Lecturer: Prof. Yifan Hu
Course Number: 16:960:690:01 and 16:954:694:02
Teaching assistant: to be assigned.
Classes: Thu 12:10pm - 15:10pm
Location: PH-111
Prerequisites: A solid background in analysis and linear algebra; some background in theoretical computer science (computational complexity, analysis of algorithms); the ability to understand mathematical proofs.
Tentative Schedule
Week 1 Jan 22nd, Introduction to Optimization and connection to Statistics/DS
Week 2 Jan 29th, Theory of Convex Functions
Week 3 Feb 5th, Stochastic Optimization and Sample Average Approximation
Week 4 Feb 12nd, (Stochastic) Gradient Descent
Week 5 Feb 19th, Coordinate Descent
Week 6 Feb 26th, Frank-Wolfe Algorithms
Week 7 Mar 5th, Variance Reduction Gradient Methods
Week 8 Mar 12nd, Biased Gradient Methods
Week 9 Mar 19th, Spring break
Week 10 Mar 26th, Modern Nonconvex Optimization for Machine Learning
Week 11 Apr 2nd, (Stochastic) Mirror Descent and Reinforcement Learning
Week 12 Apr 9th, Optimizers in Deep Learning
Week 13 Apr 16th, Matrix Optimizers in Training Language Models
Week 14 Apr 23rd, Statistical and Data Science Applications I: Variational Inference/Particle Gradient Methods
Week 15 Apr 30th, Statistical and Data Science Applications II: Robust Learning/Statictics
Evaluation and Grading
There will be one quiz and a course project.
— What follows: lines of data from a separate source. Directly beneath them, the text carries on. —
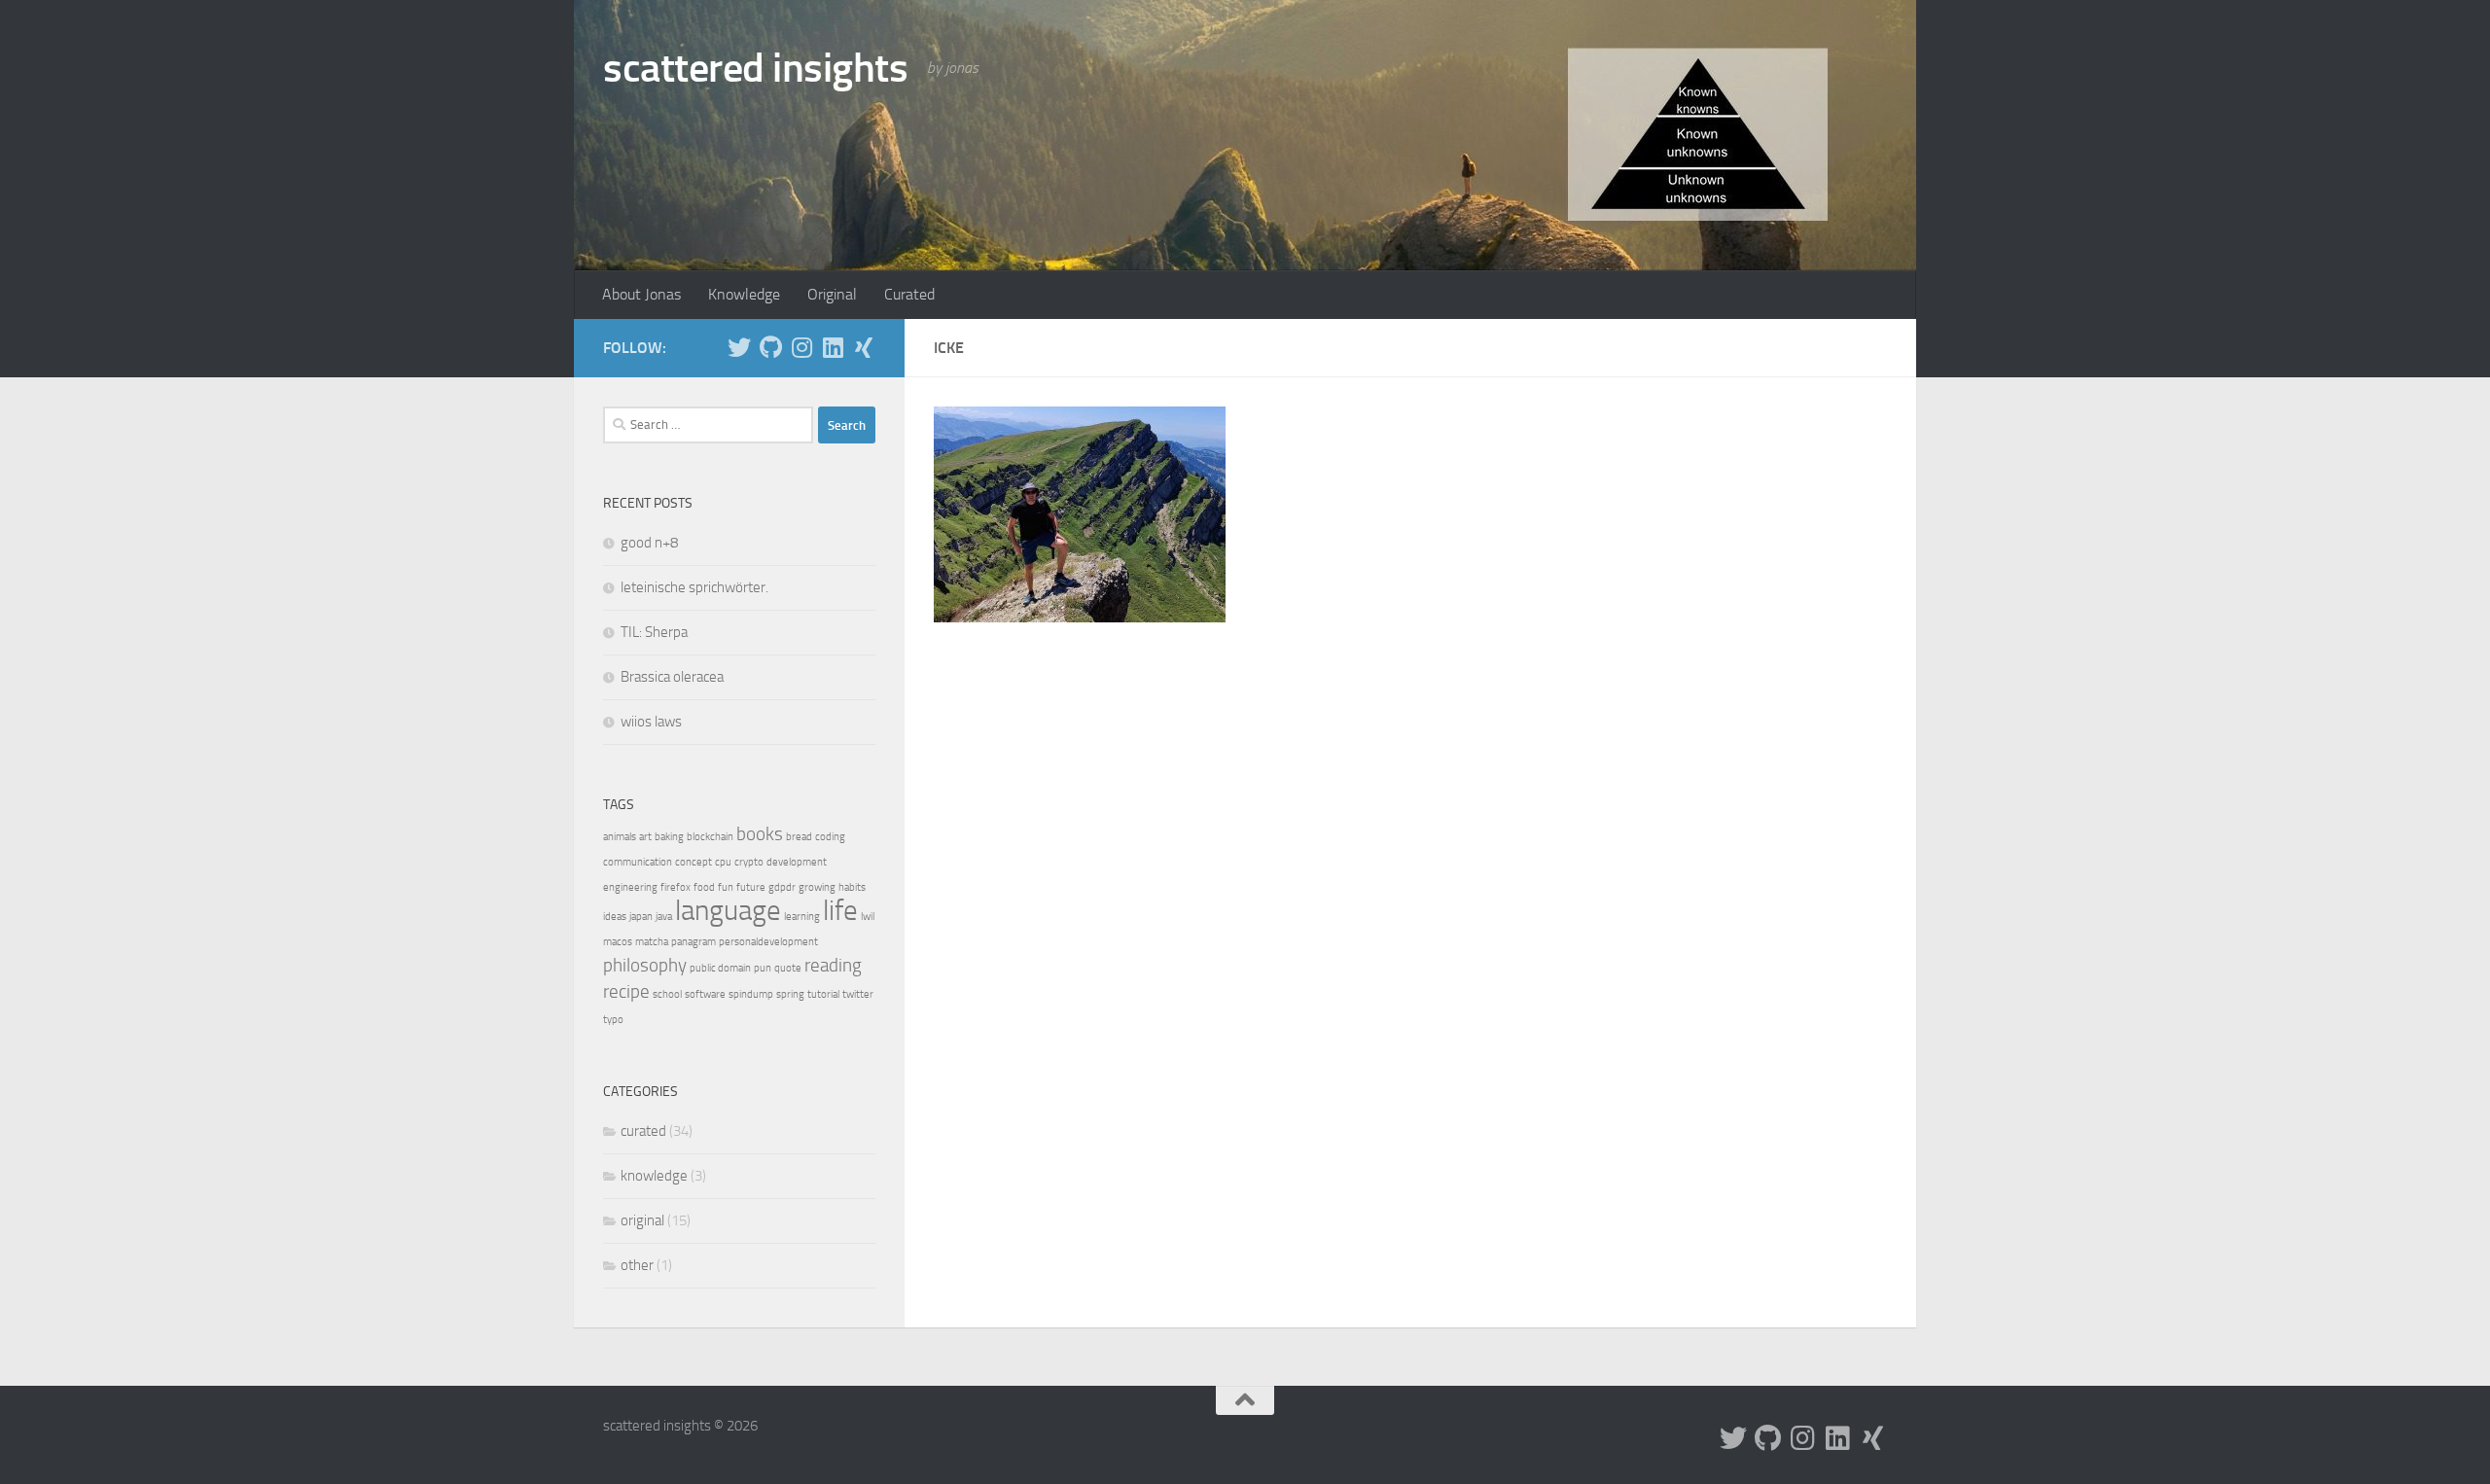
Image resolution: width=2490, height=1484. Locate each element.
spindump (751, 994)
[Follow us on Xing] (863, 347)
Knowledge (744, 294)
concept (693, 862)
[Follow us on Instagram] (801, 347)
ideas (614, 916)
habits (852, 887)
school (667, 994)
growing (817, 887)
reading (833, 965)
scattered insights (755, 68)
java (664, 916)
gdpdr (782, 887)
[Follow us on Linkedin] (832, 347)
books (759, 834)
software (705, 994)
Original (832, 294)
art (645, 836)
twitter (857, 994)
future (750, 887)
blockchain (710, 836)
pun (762, 968)
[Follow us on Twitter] (739, 347)
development (796, 862)
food (704, 887)
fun (725, 887)
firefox (675, 887)
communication (637, 862)
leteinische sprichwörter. (694, 587)
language (728, 911)
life (840, 911)
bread (799, 836)
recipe (626, 991)
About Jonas (641, 294)
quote (787, 968)
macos (617, 942)
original (642, 1220)
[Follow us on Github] (770, 347)
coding (830, 836)
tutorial (823, 994)
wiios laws (651, 721)
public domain (720, 968)
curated (643, 1131)
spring (790, 994)
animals (619, 836)
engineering (630, 887)
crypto (749, 862)
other (637, 1265)
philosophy (645, 965)
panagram (693, 942)
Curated (909, 294)
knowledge (654, 1175)
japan (641, 916)
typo (613, 1019)
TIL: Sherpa (654, 632)
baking (669, 836)
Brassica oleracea (672, 677)
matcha (651, 942)
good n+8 (649, 542)
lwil (867, 916)
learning (802, 916)
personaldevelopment (768, 942)
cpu (723, 862)
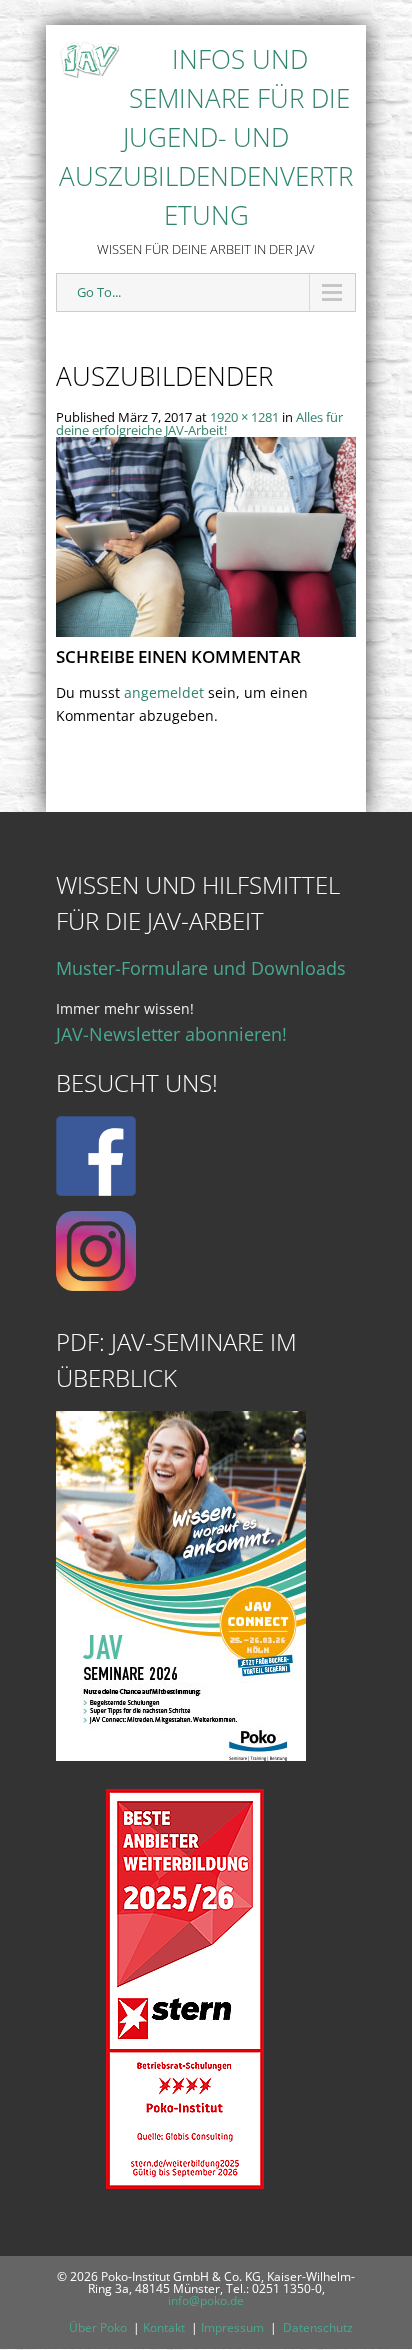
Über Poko (98, 2327)
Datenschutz (318, 2327)
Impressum (232, 2327)
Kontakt (164, 2327)
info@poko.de (206, 2300)
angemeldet (164, 692)
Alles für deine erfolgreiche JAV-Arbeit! (199, 423)
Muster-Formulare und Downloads (201, 968)
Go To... (99, 292)
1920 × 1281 (244, 417)
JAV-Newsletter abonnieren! (171, 1034)
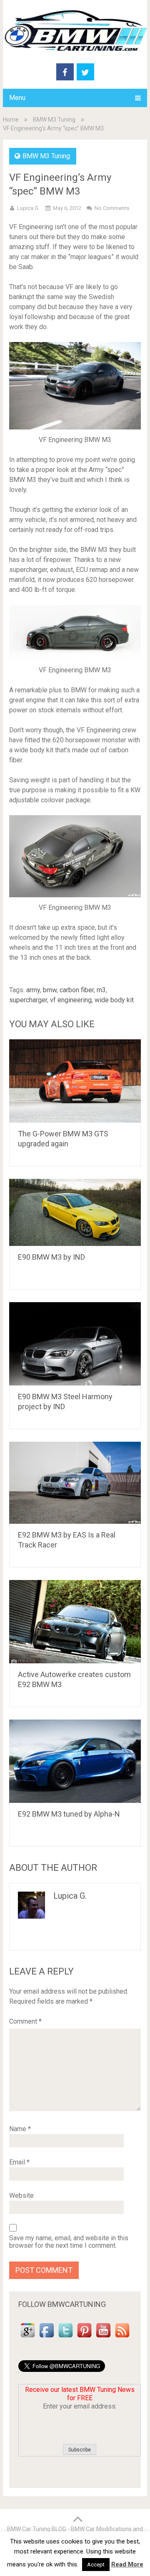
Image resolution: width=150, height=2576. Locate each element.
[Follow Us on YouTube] (103, 2337)
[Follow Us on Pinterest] (84, 2337)
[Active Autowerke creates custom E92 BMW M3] (75, 1621)
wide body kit (114, 1000)
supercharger (28, 1000)
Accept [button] (96, 2564)
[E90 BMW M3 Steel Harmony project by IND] (75, 1343)
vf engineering (71, 1000)
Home (11, 119)
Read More (127, 2564)
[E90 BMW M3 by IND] (75, 1212)
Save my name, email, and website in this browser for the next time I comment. (68, 2241)
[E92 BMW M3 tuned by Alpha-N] (75, 1761)
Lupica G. (28, 208)
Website (21, 2195)
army (33, 990)
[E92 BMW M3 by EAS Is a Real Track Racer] (75, 1483)
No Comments (112, 208)
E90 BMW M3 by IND (51, 1257)
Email (19, 2162)
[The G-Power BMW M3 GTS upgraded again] (75, 1081)
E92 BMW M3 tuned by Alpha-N (69, 1814)
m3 (101, 990)
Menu (17, 98)
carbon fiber (77, 990)
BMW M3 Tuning (54, 119)
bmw (50, 990)
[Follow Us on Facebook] (46, 2337)
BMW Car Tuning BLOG (36, 2529)
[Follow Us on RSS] (122, 2337)
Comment (25, 2021)
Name (20, 2129)
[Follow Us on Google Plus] (27, 2337)
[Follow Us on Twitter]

The quiz consists of 20% of the final grade and the project consists of 80% of the final grade. There will be 5 bonus take-home questions. Each could contribute to 5% of the final grade.
Course Project
The course project can be conducted alone or within a group of 2 or 3 students. The project can focus on designing new optimization algorithms, theoretical analysis of optimization algorithms, or comprehensive implementation of the algorithms on applications. A list of projects will be provided to registered students. Students can also design their own projects (please discuss with the TA and lecturer). Successful projects could have the potential for submission to ML conference proceedings, optimization or operations research journals.
Tentative Projects List
To be released later.
Reading Material
Optimization for Data Science, by Zebang Shen, Niao He, Bernd Gartner, and Martin Jaggi.
Convex Optimization, by Stephen Boyd and Lieven Vandenberghe.
Convex Optimization: Algorithms and Complexity, by Sébastien Bubeck.
High-Dimensional Statistics: A Non-Asymptotic Viewpoint, by Martin J. Wainwright.
Optimization Methods for Large-Scale Machine Learning, by Leon Bottou et al.